The noise is not affected by volume control so line out mode will make no difference. As Rob Watts stated the noise is coming from the display so there is nothing you can do. Perhaps someone can spread a light on why I can hear it through active speakers and others cannot through an additional second headphone preamp using headphones. I'm sure there will be a technical reason for this.
The reason is simple: The external amp acts as an attenuator, while the digital loudness level is set to (near) maximum. Feeding a power amp directly will result in the full level of the noise, while the digital loudness level is attenuated.
In answer to your question about second headphone pre-amp: because it sounds better. The Hugo TT amp section is actually not all that good compared to the competition, particularly for phones such as my LCD3F, though even phones such as my AKG812 which are "easy" to drive sound better through the V281: warmer, smoother and with a bigger sound stage. All very subjective of course.
I don't question your preference, but I'm not sure if you're aware that it's dedicated to coloration and harmonic distortion. As Rob Watts would say: «Some people like harmonic distortion.»
Now this behavior of your amp apparently leads to a better synergy between the TT and your headphones (not to forget your ears and your sonic ideals), and in my experience harmonic distortion makes the sound more forgiving anyway – helps with masking the inevitable tonal flaws in the reproduction chain.

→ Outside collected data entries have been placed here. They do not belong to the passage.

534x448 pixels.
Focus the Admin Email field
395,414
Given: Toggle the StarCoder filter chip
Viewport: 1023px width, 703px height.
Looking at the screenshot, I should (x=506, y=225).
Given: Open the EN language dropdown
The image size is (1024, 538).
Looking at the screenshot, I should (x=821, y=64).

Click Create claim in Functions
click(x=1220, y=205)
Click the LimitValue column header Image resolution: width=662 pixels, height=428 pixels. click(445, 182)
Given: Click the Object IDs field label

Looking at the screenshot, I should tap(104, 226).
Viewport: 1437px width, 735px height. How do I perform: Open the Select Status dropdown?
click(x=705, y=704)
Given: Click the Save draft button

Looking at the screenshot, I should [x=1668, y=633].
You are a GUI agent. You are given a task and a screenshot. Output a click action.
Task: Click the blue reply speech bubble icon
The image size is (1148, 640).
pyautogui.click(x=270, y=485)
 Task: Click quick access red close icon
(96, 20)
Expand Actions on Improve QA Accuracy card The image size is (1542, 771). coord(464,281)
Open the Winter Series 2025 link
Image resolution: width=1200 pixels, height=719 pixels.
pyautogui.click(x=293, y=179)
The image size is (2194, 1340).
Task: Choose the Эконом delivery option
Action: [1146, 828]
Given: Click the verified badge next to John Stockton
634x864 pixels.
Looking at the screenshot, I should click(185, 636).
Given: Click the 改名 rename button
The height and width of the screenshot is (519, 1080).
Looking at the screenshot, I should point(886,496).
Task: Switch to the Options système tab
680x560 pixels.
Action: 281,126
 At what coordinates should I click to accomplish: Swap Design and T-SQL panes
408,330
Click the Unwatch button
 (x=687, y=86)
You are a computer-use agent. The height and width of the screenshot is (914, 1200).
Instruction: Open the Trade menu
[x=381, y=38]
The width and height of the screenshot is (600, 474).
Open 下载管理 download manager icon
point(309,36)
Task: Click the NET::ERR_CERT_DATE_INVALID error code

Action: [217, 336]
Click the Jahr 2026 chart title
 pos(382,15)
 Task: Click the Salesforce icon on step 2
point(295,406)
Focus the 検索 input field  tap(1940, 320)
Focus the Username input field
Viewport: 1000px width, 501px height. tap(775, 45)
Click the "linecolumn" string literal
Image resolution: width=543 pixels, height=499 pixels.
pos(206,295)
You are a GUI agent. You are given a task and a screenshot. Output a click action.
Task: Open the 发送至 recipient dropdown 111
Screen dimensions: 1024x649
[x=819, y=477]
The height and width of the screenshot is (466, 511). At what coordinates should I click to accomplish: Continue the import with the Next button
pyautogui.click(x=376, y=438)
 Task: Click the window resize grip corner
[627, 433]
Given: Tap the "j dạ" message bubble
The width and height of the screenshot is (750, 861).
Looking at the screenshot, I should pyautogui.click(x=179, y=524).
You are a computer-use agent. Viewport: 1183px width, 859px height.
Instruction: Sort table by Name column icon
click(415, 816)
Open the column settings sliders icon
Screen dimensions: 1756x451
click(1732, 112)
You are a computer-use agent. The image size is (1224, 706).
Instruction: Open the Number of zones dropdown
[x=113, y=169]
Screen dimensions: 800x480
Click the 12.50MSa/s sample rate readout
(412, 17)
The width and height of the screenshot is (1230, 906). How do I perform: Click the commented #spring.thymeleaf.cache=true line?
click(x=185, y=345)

Your statement «The Hugo TT amp section is actually not all that good compared to the competition» is fundamentally wrong, since the «amp» in the TT consists of some short conductor paths or wires. It's the DAC's output stage which drives the headphones, and the same path is used for the line outs. A perfect headphone amp would sound like the TT's headphone output; the deviation between the two variants shows the coloration introduced by your amp. If you're not satisfied with the TT's (line/headphone) output, you should choose a different DAC instead. Any attached amp will have to deal with the signal from said output – there's no bypassing.
But I see your dilemma: The sound is more to your liking via re-amplification, despite the objective signal corruption. But there's a solution: Instead of making the sound more forgiving (e.g. warmer) you could also make it more neutral, less dependent on forgivingness. The solution is called equalizing. Once your headphones are equalized to sound passably flat (with respect to your personal HRTF), you will moreover experience a refreshing increase of resolution and transparency – a result of reduced masking effects. Moreover you're free to shape the sound to your liking without adding distortion (instead of relying on the amp's «factory preset»).
I wish there was more open-mindedness on Head-Fi. Some people strictly refuse to use equalizers, they even consider their approach puristic, at the same time they have no problem with adding needless electronics components to the signal chain with the goal of euphonizing the signal.